Section 58 Presumptive (50%)
Declared income: ₹36.5 lakh
Actual profit
₹43 lakh
Section 58 presumptive income (₹36.5L) is lower than actual (₹43L). Dr. Ananya chooses presumptive — saves approximately ₹3 lakh in tax (on the ₹6.5L difference, at ~46% effective rate including surcharge). Caveat: her ₹73L gross receipts must be verified — if either income stream is classified as "business," the entire receipts may exceed the ₹75L Section 58 threshold in future years.
How to File — ITR Form and Schedules
Use ITR-4 (Sugam) if declaring income under Section 58 (+ salary + one house property + other sources)
Use ITR-3 if you have additional capital gains, multiple businesses, or other complex income
In ITR-4, fill Schedule BP (Business Profession) — select "Section 58" and enter gross receipts and declared profit (50% of receipts)
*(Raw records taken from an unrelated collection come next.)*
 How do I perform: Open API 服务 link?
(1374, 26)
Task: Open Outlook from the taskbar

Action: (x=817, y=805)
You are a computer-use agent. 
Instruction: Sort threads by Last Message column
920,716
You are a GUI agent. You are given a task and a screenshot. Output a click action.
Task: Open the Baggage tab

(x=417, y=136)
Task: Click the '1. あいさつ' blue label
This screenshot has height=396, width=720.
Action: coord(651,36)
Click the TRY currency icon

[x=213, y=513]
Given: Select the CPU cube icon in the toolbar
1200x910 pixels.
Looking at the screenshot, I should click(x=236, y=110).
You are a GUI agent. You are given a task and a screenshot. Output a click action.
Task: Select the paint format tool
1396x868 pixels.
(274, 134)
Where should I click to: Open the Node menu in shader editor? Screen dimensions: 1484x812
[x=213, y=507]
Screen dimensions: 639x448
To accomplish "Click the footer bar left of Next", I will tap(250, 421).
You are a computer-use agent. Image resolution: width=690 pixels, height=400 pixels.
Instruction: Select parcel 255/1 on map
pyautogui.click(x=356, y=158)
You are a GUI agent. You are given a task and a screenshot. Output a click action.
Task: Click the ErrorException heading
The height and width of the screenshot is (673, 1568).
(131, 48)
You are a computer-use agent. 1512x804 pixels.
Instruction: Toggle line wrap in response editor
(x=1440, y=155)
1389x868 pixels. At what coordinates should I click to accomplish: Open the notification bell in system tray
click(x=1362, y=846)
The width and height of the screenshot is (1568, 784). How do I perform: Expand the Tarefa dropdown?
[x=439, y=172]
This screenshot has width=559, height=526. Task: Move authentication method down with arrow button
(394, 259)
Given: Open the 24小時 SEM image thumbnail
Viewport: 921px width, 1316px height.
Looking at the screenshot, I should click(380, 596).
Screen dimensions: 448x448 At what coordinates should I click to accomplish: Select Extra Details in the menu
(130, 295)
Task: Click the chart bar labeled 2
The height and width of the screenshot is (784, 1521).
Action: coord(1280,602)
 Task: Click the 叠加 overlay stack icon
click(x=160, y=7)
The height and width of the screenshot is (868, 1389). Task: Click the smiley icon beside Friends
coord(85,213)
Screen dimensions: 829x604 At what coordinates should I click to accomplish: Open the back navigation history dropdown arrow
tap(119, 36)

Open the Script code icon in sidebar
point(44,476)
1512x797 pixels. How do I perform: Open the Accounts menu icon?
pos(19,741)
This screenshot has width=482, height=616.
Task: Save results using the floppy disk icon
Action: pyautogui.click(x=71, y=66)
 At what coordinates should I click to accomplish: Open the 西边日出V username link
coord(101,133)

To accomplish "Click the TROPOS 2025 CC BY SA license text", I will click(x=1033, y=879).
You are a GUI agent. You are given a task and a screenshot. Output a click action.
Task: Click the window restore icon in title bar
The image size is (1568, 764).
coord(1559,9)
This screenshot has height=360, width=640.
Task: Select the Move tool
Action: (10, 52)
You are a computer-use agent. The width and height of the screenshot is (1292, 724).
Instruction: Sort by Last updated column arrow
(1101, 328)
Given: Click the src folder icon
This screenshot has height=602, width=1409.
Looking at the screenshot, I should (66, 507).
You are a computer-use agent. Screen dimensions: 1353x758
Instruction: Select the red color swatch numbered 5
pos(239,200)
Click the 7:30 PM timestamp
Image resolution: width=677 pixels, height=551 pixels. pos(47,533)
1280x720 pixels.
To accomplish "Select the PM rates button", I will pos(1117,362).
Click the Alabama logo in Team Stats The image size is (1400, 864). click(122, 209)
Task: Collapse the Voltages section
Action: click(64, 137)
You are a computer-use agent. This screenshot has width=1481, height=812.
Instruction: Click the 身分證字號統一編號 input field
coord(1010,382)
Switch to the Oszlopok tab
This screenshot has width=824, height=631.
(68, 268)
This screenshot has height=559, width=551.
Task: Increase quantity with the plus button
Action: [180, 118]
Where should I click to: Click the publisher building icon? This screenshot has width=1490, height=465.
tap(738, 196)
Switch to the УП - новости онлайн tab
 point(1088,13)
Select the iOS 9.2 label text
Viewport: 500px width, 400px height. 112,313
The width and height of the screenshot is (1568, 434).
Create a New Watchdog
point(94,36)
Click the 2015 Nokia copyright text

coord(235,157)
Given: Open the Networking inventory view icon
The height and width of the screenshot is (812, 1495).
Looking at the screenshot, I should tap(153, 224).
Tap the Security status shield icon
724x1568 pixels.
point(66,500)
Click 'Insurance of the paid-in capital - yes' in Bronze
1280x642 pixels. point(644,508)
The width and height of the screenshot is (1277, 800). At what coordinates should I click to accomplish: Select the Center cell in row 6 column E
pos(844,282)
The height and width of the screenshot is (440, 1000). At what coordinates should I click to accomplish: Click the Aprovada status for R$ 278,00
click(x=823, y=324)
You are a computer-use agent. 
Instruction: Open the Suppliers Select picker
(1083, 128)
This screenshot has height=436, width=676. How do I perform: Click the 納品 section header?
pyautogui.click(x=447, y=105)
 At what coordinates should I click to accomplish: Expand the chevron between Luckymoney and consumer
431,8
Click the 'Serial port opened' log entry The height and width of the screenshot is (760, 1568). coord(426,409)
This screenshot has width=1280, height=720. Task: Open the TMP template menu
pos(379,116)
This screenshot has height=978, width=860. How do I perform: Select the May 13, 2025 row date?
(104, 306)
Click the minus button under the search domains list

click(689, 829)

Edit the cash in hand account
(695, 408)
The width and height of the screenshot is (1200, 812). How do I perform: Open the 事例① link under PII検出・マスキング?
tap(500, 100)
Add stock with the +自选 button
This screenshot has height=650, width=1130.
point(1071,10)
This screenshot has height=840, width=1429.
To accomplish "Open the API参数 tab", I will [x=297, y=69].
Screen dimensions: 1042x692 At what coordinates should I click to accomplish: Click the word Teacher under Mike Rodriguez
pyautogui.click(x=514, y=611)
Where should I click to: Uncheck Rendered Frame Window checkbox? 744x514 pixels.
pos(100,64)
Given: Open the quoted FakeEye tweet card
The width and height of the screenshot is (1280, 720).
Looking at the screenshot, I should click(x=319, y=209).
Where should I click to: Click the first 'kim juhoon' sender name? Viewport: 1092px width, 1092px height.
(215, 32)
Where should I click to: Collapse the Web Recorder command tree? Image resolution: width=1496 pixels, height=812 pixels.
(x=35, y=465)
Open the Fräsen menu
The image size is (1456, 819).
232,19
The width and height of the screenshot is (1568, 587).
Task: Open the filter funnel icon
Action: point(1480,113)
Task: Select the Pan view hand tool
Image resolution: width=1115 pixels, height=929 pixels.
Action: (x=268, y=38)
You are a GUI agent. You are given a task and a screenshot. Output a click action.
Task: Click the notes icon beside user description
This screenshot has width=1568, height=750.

No need to upload books or supporting documents — the return itself is sufficient declaration
Due date: 31 July 2026 for Tax Year 2025-26 (old Act, AY 2026-27) | 31 August 2027 for Tax Year 2026-27
Section 58 — Key Points for Professionals
Gross receipts ≤ ₹75 lakh? → Section 58 presumptive is available
Declare ≥ 50% of gross receipts as income → no audit, no books required
Advance tax: pay full 100% in single installment by 15 March — four-installment rule does not apply to presumptive professionals
Once opted, maintain for 5 years — opt-out triggers audit and 5-year re-entry bar
Actual income above 50%? → Opt for actual (lower tax) but then maintain books and face possible audit
Partner income from firm: keep separate from professional income — different taxation rules
Frequently Asked Questions
Section 58 (old Section 44ADA) is available to individuals and partners of firms carrying on a specified profession — legal, medical, engineering, architecture, CA/CS/CMA, film artistry, interior design, or technical consulting. Gross receipts must not exceed ₹75 lakh in the tax year. The taxpayer declares 50% of gross receipts as net income — no books of account or tax audit required. The scheme cannot be used by companies or LLPs, and is not available for professions not in the notified list.
Yes. A medical practitioner with ₹70 lakh in professional fees (consulting, visiting, clinic fees) can opt for Section 58 presumptive for Tax Year 2026-27, since ₹70 lakh is within the ₹75 lakh limit. Declared income = 50% × ₹70L = ₹35 lakh. No books of account are required. No tax audit needed. Advance tax must be paid as a single installment by 15 March 2027 (not in quarterly installments). Use ITR-4 for filing.